Pictured above is TippyTalk creator, Rob Laffan with Richard Lynch.
Picture by Jonathan Baynes/ilovelimerick.
Rob Laffan’s TippyTalk, the app designed to help people living with a verbal disability communicate their feelings, wants and needs, is ready for its upcoming launch this week.
TippyTalk was created by Mr Laffan while studying engineering at the Limerick Institute of Technology as a way to help his daughter, Sadie who was diagnosed with autism spectrum disorder. The app has been in development since November 2014 and provides a communication solution for people living with a verbal disability.
At the moment TippyTalk is being tested with professionals and families across the globe. The app is ready for its release and will be available on Google Play at the end of this week for Android. The Apple version of the TippyTalk app release is aimed for the end of July and can be purchased through the App Store.
The TippyTalk app can be installed on a tablet PC or iPad and can allow the user to communicate through pictures set up to meet the TippyTalker’s needs. By selecting images the user can communicate with others through text messaging and visual communication.

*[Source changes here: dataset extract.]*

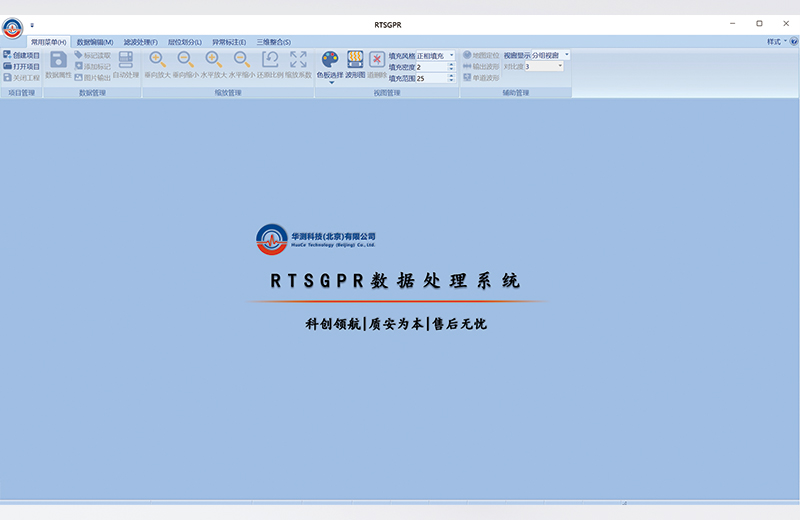Viewport: 800px width, 520px height.
Task: Open the 样式 style menu
Action: point(776,42)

“TippyTalk is unique in that it removes the person with the verbal disability from the isolation of same room communication. It also allows the parent or caregiver to capture images that are uniquely familiar to the person using the communication app. No two TippyTalkers will be the same, each unit is extremely user-friendly and simple to program,” reads the TippyTalk website.
The use of text messaging allows the TippyTalker to communicate with their parent, siblings or users programmed in the app removing distance and other physical impairments as an obstacle. This allows the TippyTalk user to communicate freely and interact with others like they haven’t had the opportunity to do previously.
TippyTalk creator Rob Laffan, whose daughter, Sadie, lives with non-verbal autism, describes how after just two days of using the app he received a message from Sadie.
Mr Laffan and his wife were discussing what to have for dinner one evening and opted for takeaway, “No sooner did I arrive at the chipper and I received a text message ‘Hi dad, can I have chicken nuggets.”
Robert phoned his wife asking who sent the message, she explained it must have been their Sadie as they were the only two at the house.
“This was the equivalent of hearing my child’s first words and I didn’t even have to be in the room to experience it,” Rob said.
The TippyTalk app release date is set for this week for Android and the Apple version coming at the end of July.